Resumo: A conferência Papa Francisco, conduzida por José Antonio Ureta, avalia cinco anos do pontificado e suas modificações no ensino e na prática eclesial. O expositor pergunta se tais mudanças representam continuidade ou ruptura com a missão bimilenar da Igreja. Também examina a legitimidade de resistir em situações graves, a frequência a paróquias em crise e a preservação da fé diante do escândalo.

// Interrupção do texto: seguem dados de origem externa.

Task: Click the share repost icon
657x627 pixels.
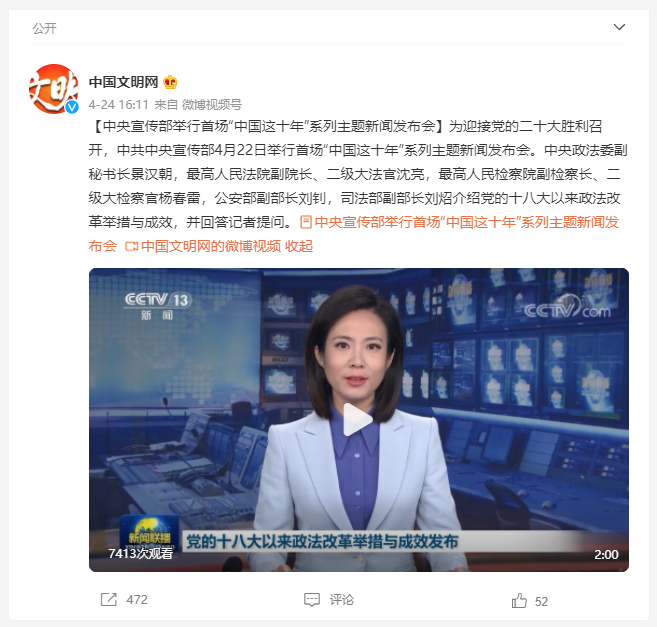Action: click(x=109, y=600)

José Antonio Ureta, escritor, conferencista e pesquisador da TFP francesa faz um balanço dos cinco anos do pontificado do Papa Francisco. As modificações introduzidas pelo pontífice argentino no ensino e na praxe da Igreja parecem tão contrárias ao Magistério e à disciplina bi-milenares da Igreja que uma pergunta se impõe: trata-se de continuidade ou ruptura com sua missão?
A resposta levanta outras questões não menos delicadas:
É obrigatório aceitar as mudanças introduzidas pelo Papa ou é legítimo resistir à autoridade eclesiástica, e até mesmo ao Sumo Pontífice, como São Paulo resistiu a São Pedro (Gal. 2:11)?
Deve-se continuar a frequentar paróquias que introduzam tais mudanças e manter-se o relacionamento habitual com autoridades demolidoras ou é lícito cessar essa convivência para preservar a própria fé e para não escandalizar os fracos?